- _Cosa si chiede_:
a. Trascrivi dal testo sul caregiver e sul malato di Alzheimer il passo che comincia con "La quotidianità può" e finisce con "le stesse problematiche.".
b. Secondo il testo sul caregiver e sul malato di Alzheimer, come si chiama la fase in cui il malato è consapevole della propria malattia?
c. Prosegui il testo sul caregiver e sul malato di Alzheimer a partire dal punto in cui si interrompe.

- _Testo fornito_:
──────────────────────────────

Occorre mantenere i momenti di socializzazione e cercare di contrastare il progressivo isolamento.
La quotidianità può diventare un macigno, ci può essere rabbia verso se stessi ma anche rabbia verso il malato; spesso perché il Caregiver è molto stanco e frustrato, dorme poco e ha poche possibilità di confrontarsi con altri che hanno le stesse problematiche.
Il familiare può avere reazioni eccessive, esagerate e poi sentirsi di aver esagerato e avere rammarico. Il senso di colpa ha spesso a che fare con le aspettative che ogni individuo ha rispetto al suo ruolo e rispetto all'altro; il caregiver mette un grande impegno nel suo ruolo e quando non si sente all’altezza, si espone al sentimento della colpa, credendo di non aver fatto abbastanza; altre volte possono emergere sentimenti di depressione accompagnati a difficoltà a vivere la quotidianità, con senso di isolamento e di solitudine.
“La cura” di un altro individuo, è un percorso molto difficile che può compromettere il benessere e la salute del caregiver e indirettamente anche del malato, perciò ogni caregiver ha il dovere e il diritto di tutelarsi, di volersi bene e di ricevere sostegno per riuscire a stare bene.
La persona fragile: il malato

“La sensazione di essere ottuso fa molto parte dell’Alzheimer. Dimenticare le cose, anche se non va sempre così male, ci sono alti e bassi. Quando prendo un grosso granchio tendo a mettermi sulla difensiva, perché mi vergogno di non sapere quello che avrei dovuto sapere….”

Il malato passa una fase nella quale ha consapevolezza di malattia, si chiama insight: intuizione, introspezione..Si accorge che qualcosa non funziona più come prima, che la memoria sta scomparendo, che viene e va, che le parole non si trovano, che i luoghi si confondono e che i sentimenti di identità sbiadiscono..

Chi sono io ?

──────────────────────────────

- _Materiale fornito_:
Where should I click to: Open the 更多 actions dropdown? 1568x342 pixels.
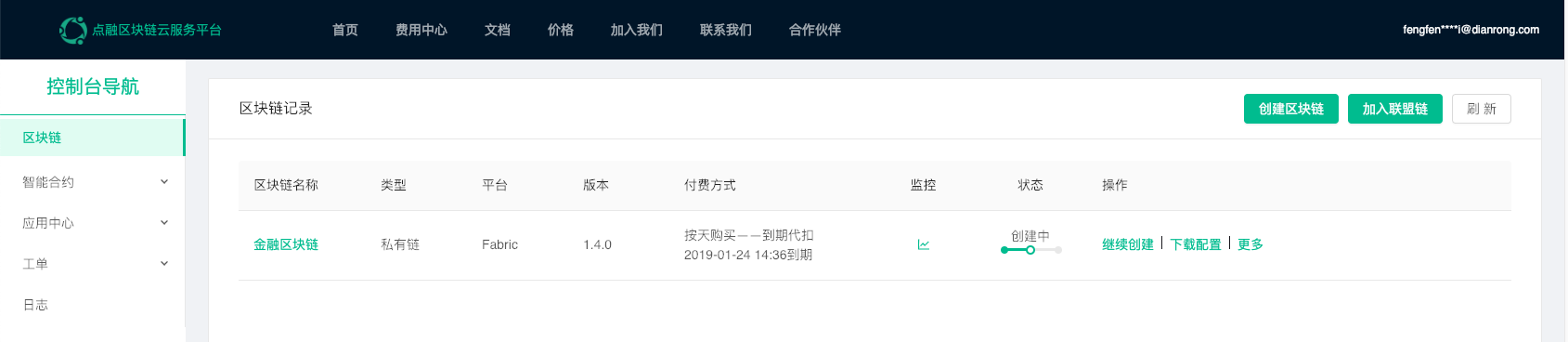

──────────────────────────────

- _Risposte_:
a.
La quotidianità può diventare un macigno, ci può essere rabbia verso se stessi ma anche rabbia verso il malato; spesso perché il Caregiver è molto stanco e frustrato, dorme poco e ha poche possibilità di confrontarsi con altri che hanno le stesse problematiche.

b. Si chiama insight.

c.
Probabilmente non potremmo mai capire esattamente cosa prova una persona che perde le competenze cognitive ed affettive, quello che possiamo sapere ci è dato dall’osservazione diretta, dalle conoscenze teoriche sulla psiche dell’uomo e da alcuni scritti di pazienti che hanno annotato la loro storia nelle prime fasi di malattia.
L’empatia e il senso di immedesimazione possono aiutare i caregiver a mettersi nei loro panni, ma sarà solo un tentativo, il più simile alla verità. Probabilmente molti di loro hanno paura, confusione, rabbia, vergogna, c’è il bisogno di negare la malattia e i meccanismi di difesa psichici sono attivi. Negazione, rimozione, svalutazione, servono al malato per andare avanti e mantenere il senso del se’ e il senso dell’Io.

Possiamo considerare normale che il malato neghi di aver spostato un oggetto o fatto un pasticcio: per prima cosa probabilmente è dispiaciuto, poi tende a non ricordarlo; in più dobbiamo considerare che ogni individuo ha il bisogno di conservare di sé una immagine di “brava e buona persona”, competente e capace, perciò diventa spontaneo negare anche le cose più evidenti.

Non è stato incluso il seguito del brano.